__課題の内容__
CAR−T細胞療法の記事に基づき、この治療法が国の医療保険制度に影響を与えかねないと懸念されている理由を一～三文で説明すること。

がん患者から取り出した免疫細胞を人工的に強化してがん細胞を攻撃する最新のがんの免疫療法、「CAR−T細胞療法」が、一部の白血病などの治療法として国に承認されることが決まりました。「CAR−T細胞療法」が承認されれば国内では初めてです。
国に承認されることが決まったのは、新しいがん免疫療法である「CAR−T細胞療法」の「キムリア」という治療法で、大手製薬会社ノバルティスファーマが申請していました。
この治療法は、がん患者の体内からT細胞と呼ばれる免疫細胞を取り出し、攻撃する力を高める遺伝子を組み込んで体内に戻すことでがん細胞を攻撃します。
対象となるのは、一部の急性リンパ性白血病など血液のがんの患者のうち、標準的な治療法では効果が期待できなくなるなどした場合で、国内では年間最大で250人ほどになると見込まれています。
「キムリア」を使った「CAR−T細胞療法」は、アメリカやヨーロッパではすでに承認されていて、これまでの臨床試験では一部の白血病の患者に治療を行い、その8割でがん細胞が検出されなくなるなど高い効果が報告されているということです。
一方で、患者1人の治療費は、アメリカではおよそ5000万円と高額になっていて、今後、日本でほかのがんに適応が広がるなどして治療を受ける患者が増えると、国の医療保険制度に影響を与えかねないと懸念されています。
厚生労働省は、今後、正式に承認したあと、価格を決める審議を行うことにしていて、治療が始まるのはその後になる見込みです。

データ抜粋:
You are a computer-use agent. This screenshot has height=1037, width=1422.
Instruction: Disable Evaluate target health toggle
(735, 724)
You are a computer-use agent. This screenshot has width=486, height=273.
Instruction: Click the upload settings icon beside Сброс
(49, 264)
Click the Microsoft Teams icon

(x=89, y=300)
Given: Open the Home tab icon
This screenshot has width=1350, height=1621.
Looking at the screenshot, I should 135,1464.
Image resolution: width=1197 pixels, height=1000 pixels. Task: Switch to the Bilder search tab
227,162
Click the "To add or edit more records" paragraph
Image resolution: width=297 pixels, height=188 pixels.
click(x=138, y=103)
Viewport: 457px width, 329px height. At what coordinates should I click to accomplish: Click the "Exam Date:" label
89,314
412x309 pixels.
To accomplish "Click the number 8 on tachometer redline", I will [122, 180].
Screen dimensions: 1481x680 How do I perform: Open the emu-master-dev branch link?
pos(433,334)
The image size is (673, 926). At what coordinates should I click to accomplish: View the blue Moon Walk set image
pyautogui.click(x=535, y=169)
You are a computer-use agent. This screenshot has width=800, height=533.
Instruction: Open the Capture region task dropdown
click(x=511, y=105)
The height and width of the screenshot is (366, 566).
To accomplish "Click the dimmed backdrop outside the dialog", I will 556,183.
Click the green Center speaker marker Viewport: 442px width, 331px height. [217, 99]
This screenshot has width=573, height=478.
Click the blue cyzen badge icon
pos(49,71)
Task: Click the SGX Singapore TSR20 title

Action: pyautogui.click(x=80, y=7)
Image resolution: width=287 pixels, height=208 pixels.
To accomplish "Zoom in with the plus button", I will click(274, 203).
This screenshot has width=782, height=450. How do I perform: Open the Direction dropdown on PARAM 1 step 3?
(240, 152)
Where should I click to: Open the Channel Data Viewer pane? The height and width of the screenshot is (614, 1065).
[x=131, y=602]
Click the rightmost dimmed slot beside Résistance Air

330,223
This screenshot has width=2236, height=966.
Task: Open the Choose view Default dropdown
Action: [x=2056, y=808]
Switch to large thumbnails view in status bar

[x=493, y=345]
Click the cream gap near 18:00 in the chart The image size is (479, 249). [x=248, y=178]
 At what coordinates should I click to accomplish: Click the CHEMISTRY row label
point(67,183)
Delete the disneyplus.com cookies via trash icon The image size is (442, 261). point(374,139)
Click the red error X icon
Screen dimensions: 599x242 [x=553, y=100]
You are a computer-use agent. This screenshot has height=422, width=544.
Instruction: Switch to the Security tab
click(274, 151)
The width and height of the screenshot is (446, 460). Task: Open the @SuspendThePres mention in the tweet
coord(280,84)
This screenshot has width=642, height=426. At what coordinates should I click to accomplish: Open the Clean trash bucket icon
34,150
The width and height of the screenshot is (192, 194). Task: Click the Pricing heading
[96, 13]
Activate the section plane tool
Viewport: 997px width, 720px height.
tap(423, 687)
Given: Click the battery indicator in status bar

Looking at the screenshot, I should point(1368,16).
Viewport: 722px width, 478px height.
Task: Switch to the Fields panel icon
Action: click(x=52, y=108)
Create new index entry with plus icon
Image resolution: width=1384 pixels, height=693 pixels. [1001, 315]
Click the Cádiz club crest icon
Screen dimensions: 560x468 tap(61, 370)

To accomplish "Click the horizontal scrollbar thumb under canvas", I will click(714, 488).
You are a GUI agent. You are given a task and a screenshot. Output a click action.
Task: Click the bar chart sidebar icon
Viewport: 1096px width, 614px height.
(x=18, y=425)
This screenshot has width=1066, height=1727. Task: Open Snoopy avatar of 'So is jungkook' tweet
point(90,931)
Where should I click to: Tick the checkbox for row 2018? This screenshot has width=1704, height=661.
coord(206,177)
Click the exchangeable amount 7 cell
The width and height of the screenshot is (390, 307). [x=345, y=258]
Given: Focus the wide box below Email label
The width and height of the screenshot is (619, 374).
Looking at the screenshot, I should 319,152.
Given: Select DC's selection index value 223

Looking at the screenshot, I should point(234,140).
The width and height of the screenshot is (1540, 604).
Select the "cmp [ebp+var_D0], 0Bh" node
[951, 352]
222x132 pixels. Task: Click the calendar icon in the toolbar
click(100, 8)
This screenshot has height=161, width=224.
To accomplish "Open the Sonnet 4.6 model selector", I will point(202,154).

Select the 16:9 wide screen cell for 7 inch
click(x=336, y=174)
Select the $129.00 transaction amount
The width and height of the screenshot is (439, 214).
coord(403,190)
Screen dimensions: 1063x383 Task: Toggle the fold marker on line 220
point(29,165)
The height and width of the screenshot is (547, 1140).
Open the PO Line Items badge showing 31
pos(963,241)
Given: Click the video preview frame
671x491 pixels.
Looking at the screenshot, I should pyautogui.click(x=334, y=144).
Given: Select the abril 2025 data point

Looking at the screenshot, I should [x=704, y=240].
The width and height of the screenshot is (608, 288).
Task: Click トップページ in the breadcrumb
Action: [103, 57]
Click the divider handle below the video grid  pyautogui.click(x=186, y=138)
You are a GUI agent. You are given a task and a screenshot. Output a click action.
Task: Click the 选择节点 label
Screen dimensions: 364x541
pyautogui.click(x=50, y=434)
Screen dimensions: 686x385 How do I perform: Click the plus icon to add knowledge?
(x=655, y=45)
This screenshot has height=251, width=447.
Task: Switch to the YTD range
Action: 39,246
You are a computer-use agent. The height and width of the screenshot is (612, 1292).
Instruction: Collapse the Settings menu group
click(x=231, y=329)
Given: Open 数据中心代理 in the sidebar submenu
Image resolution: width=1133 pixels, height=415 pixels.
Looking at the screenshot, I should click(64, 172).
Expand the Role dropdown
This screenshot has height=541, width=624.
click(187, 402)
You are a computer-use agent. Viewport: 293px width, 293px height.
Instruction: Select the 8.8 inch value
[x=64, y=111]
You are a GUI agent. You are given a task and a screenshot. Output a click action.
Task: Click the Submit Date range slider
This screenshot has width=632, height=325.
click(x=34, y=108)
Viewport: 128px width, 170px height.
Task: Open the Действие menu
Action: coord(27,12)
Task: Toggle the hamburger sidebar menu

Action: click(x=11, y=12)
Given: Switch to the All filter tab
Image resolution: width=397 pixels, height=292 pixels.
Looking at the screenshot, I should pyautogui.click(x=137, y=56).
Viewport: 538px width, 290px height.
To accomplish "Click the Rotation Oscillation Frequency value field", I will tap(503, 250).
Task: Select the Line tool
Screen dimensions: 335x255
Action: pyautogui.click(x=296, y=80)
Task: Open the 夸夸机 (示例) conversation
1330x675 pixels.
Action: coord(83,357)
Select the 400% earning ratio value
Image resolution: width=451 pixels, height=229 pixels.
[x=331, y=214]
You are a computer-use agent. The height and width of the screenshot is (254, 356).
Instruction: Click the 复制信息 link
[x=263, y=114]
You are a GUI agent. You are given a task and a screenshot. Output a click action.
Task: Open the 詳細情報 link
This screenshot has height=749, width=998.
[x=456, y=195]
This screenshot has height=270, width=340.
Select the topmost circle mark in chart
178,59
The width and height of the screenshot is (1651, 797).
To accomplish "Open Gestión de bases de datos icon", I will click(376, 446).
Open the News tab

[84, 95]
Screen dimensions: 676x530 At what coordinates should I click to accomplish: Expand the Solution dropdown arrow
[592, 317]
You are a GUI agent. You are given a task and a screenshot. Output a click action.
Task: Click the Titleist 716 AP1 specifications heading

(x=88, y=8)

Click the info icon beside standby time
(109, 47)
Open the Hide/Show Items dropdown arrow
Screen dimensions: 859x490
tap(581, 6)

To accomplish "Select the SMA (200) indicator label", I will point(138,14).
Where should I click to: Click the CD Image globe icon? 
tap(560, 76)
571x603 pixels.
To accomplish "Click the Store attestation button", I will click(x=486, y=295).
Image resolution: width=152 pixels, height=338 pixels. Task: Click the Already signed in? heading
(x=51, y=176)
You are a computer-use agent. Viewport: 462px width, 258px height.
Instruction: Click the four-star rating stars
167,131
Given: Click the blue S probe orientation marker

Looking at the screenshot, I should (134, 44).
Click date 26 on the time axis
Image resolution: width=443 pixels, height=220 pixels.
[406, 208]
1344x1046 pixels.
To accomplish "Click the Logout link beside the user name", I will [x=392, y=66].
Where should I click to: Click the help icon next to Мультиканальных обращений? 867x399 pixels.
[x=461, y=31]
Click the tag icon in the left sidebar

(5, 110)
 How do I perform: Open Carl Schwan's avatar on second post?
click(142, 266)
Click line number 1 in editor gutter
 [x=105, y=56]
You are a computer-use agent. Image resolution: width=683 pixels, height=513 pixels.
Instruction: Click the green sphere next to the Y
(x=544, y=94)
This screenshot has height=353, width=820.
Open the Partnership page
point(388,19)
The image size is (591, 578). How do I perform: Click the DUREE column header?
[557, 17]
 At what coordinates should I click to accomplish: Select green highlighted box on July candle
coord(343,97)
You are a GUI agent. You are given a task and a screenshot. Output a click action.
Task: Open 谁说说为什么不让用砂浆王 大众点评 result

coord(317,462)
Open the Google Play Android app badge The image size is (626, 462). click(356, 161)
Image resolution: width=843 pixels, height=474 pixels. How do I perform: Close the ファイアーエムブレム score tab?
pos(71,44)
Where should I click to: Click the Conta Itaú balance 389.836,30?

__課題の解答__
患者1人の治療費が、アメリカではおよそ5000万円と高額になっているからである。今後、日本でほかのがんに適応が広がるなどして治療を受ける患者が増えると、国の医療保険制度に影響を与えかねないと懸念されている。